Such a representation naturally avoids the Y2K38 problem, and could go beyond Y10K. It's traditional in Windows and DOS (neither of which have the Y2K38 problem) to store timestamps as a structure of fields.

The other things you noted I agree with, however.




If they're using a javascript 53bit int representation for the seconds (or an int64_t cast down to a javascript big int) then it's a Y142711K problem, by which point the Imperium of Mankind will hopefully have settled on a more robust format.


The tech-priests will have lost the ability to fix it.


That's how we ended up with the 2038 problem!
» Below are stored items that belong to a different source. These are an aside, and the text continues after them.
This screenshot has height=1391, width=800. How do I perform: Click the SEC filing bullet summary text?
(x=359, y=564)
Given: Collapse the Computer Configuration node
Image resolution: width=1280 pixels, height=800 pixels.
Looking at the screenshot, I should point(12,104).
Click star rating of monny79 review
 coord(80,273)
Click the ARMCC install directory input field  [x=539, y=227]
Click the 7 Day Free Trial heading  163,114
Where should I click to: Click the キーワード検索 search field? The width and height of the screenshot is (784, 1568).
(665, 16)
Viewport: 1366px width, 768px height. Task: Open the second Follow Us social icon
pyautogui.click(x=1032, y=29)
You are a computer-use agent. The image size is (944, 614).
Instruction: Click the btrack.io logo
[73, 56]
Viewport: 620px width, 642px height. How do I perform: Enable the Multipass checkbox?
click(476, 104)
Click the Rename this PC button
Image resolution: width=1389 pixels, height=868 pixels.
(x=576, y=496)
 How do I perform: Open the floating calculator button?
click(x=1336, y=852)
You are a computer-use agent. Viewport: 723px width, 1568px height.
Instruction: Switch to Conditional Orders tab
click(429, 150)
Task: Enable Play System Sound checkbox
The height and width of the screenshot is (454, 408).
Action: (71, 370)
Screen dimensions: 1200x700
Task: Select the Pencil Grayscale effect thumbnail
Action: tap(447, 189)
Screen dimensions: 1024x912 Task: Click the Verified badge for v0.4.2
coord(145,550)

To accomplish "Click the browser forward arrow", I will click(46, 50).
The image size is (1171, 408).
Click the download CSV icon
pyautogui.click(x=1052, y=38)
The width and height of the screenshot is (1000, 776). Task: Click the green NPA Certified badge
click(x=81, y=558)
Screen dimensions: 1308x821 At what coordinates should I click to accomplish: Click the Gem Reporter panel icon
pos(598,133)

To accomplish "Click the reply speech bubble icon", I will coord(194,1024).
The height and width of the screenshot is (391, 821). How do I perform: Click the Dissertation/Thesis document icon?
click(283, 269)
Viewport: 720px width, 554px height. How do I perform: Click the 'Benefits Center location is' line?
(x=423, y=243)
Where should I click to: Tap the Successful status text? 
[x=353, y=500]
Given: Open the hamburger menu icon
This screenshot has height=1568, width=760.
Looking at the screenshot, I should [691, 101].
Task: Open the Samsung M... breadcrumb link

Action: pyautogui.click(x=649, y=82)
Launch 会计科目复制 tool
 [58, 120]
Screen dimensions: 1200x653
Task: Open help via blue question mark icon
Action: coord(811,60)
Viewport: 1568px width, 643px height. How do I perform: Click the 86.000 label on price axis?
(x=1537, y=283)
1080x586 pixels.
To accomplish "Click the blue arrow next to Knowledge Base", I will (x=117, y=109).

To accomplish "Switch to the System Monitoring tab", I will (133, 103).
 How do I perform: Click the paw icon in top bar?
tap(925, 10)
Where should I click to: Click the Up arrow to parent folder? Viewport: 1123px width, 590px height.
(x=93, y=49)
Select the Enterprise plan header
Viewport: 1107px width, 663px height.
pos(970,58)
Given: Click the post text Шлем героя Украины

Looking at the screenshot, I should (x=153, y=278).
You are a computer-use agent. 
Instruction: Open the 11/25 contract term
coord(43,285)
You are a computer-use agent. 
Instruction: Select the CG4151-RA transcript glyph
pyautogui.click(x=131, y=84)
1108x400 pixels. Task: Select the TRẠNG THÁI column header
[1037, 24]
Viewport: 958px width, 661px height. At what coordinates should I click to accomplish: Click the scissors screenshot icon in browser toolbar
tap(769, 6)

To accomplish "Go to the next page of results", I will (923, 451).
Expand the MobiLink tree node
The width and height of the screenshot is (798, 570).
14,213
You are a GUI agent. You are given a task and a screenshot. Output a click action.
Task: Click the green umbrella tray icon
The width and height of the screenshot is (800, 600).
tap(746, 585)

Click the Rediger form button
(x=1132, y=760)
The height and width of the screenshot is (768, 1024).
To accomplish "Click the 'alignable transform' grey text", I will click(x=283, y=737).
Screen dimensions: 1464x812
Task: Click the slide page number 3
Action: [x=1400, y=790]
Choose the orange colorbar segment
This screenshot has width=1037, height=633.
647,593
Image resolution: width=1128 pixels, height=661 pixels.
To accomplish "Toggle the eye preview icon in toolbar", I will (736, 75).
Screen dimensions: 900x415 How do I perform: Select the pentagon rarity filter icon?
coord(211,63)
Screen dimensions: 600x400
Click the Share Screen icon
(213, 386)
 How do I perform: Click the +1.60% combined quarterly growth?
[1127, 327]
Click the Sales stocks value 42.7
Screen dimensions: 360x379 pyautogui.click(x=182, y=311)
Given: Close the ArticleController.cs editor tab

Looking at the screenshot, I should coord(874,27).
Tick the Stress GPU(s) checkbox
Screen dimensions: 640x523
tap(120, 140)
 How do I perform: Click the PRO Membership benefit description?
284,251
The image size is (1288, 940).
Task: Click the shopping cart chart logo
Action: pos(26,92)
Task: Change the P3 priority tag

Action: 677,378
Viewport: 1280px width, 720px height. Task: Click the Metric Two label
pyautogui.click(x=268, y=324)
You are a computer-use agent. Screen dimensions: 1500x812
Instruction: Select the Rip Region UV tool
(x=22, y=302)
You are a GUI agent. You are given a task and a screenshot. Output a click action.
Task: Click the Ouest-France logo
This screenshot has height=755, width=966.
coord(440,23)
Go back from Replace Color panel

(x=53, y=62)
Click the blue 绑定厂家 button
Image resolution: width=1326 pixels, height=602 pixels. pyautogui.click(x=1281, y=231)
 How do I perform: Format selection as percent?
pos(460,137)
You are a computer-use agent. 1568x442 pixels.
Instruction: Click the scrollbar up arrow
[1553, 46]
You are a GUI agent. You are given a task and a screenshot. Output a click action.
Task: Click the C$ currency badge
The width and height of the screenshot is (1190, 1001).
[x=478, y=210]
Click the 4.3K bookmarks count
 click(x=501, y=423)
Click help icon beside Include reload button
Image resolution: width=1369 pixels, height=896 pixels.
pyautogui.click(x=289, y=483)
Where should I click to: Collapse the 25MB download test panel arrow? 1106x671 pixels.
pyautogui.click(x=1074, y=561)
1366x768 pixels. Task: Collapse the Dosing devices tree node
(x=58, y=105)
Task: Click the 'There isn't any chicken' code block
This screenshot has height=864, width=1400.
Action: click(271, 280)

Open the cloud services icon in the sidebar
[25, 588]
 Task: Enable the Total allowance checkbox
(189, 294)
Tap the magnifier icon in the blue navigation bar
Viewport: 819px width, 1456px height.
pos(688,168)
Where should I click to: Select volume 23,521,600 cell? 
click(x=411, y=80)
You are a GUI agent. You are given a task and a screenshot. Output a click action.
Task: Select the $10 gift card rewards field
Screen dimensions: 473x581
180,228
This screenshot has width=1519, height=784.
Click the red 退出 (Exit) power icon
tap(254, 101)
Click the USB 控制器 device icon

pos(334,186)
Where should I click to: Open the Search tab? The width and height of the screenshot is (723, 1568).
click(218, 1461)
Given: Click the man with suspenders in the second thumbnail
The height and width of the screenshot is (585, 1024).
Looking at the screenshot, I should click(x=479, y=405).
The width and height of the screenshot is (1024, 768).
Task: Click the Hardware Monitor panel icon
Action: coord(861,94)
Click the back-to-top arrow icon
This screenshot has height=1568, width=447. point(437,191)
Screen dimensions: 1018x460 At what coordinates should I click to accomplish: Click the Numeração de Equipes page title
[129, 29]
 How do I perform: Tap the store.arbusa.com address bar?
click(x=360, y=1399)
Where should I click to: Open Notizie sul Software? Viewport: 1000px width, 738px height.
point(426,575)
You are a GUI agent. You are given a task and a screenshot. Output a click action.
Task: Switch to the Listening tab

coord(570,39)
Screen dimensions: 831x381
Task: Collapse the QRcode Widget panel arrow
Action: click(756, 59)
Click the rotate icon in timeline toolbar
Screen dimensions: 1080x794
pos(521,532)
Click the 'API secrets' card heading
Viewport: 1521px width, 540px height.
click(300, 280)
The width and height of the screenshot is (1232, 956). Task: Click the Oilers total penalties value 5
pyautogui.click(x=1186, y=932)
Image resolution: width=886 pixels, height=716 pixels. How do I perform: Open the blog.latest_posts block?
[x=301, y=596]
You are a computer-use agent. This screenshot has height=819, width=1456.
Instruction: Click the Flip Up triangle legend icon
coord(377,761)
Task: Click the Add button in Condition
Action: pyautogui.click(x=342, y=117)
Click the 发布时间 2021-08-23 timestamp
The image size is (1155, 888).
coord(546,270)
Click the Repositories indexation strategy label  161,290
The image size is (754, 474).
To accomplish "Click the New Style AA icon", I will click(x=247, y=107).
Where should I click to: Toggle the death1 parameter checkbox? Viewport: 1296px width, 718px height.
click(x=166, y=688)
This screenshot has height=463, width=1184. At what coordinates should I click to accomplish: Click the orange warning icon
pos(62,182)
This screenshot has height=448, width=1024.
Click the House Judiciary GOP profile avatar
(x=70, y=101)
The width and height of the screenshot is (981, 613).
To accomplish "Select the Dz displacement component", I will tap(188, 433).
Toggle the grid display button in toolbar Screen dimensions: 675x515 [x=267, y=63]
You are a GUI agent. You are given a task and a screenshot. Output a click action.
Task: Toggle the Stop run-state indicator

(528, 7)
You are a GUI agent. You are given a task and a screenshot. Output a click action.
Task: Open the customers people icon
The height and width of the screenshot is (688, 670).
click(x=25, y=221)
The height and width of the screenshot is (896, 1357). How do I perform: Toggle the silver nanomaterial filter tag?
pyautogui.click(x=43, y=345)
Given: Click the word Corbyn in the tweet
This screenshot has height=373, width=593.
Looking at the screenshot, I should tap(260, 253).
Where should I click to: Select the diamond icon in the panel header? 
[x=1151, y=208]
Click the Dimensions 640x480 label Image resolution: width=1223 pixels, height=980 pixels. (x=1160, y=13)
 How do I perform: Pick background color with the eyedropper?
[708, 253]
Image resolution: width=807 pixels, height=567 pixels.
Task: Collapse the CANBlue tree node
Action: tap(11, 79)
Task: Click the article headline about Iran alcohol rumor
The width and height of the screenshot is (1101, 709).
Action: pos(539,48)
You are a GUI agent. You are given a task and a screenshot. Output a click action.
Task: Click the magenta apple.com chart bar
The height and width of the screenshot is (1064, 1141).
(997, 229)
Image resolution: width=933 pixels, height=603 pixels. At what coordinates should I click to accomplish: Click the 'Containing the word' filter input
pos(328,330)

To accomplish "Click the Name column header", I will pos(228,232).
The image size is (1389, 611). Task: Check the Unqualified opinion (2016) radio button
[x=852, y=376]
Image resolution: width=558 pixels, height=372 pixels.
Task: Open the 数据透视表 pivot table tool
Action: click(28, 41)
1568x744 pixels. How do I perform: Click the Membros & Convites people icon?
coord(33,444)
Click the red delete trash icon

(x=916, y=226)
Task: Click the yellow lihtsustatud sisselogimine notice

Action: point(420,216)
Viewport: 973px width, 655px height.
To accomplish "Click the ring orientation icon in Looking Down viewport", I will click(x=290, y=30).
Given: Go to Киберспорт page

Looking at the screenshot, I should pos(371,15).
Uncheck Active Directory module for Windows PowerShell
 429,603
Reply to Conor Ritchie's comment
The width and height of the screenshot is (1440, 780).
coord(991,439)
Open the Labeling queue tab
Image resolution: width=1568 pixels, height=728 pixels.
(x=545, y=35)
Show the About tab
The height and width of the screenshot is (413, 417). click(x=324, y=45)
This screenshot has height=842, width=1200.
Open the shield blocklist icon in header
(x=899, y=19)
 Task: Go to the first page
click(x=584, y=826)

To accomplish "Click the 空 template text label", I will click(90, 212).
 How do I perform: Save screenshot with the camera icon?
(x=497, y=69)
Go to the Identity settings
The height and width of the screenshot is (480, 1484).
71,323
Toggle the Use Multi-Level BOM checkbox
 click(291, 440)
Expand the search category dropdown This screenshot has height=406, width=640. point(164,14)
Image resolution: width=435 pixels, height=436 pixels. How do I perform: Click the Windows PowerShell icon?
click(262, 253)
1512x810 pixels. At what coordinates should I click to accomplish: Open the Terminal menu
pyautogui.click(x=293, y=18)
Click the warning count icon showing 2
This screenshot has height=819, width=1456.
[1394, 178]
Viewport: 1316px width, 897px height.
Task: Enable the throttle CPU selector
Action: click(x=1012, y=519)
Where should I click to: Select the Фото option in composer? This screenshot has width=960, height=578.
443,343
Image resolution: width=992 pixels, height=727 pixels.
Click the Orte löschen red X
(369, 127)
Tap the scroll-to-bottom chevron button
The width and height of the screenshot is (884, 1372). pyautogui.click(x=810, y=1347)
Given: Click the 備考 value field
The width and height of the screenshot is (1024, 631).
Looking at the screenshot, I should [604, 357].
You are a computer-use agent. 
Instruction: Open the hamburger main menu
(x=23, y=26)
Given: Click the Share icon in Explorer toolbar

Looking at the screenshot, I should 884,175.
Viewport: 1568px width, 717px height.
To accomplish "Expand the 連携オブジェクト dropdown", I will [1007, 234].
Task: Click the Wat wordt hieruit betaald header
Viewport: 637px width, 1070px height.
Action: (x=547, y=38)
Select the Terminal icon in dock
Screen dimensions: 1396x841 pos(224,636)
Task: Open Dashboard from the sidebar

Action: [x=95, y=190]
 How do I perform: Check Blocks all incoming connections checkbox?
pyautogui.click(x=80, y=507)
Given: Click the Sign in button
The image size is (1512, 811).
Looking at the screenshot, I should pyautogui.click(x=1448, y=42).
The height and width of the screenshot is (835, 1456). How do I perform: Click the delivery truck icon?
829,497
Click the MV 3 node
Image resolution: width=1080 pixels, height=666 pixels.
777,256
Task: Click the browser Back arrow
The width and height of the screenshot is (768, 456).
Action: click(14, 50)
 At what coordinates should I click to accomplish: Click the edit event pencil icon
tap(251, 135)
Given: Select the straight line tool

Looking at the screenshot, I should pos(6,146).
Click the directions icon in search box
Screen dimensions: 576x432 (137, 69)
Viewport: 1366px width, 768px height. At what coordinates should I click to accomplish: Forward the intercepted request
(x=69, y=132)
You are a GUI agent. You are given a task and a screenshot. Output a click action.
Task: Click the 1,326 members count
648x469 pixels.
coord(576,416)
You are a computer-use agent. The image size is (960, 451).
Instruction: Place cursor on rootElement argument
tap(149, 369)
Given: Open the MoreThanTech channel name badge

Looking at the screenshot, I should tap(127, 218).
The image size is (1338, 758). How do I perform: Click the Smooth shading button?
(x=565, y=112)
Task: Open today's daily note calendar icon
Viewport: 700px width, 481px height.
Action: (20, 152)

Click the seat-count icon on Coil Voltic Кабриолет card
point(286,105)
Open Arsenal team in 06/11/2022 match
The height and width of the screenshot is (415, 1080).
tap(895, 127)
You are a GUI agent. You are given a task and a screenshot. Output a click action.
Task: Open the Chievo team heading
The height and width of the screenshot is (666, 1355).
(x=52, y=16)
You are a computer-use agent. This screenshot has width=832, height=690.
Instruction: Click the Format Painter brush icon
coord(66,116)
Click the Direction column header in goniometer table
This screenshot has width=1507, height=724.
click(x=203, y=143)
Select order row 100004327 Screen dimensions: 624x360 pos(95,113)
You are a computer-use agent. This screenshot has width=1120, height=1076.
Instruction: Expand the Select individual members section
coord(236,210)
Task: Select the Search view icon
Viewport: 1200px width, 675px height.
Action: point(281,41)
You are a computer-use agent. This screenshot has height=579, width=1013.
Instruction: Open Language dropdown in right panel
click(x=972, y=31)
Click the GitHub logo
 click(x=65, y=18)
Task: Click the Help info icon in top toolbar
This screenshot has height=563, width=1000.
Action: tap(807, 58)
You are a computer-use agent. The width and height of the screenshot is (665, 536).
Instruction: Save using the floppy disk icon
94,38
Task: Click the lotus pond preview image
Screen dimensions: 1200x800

I expect Slaanesh and friends will manage to sabotage that somehow.


You can also instantly read them which makes troubleshooting easier. I mean sure, if your shit is too slow maybe switch to less text in release mode but YAGNI.


Well, assuming they're storing the strings as ASCII, that's 98 bits - the y2k38 problem is for 32 bit integers, so a 64 bit integer would be way, way more than needed for human needs for foreseeable generations.


Doesn't seem to me like Parler will have to worry about Y2K38...


A timestamp is a timestamp. It isn't a date. If you need a date, use a proper date/time data type.


All timestamps have to start somewhere. If you want to avoid DST changes and leap seconds, you can use MJD, TAI or GPS time instead of UTC, but you might as well format it nicely so that you can see roughly at what (civil) date something happened.


ISO 8601 is a good one.


Nice that makes sense. I was unaware and found it strange when I plugged it into JavaScript's Date constructor and got an "Invalid Date" error.


This.

Plus, it's unambiguously human readable, for users, bystanders, platform developers, everyone. There's a useful usability principle in there.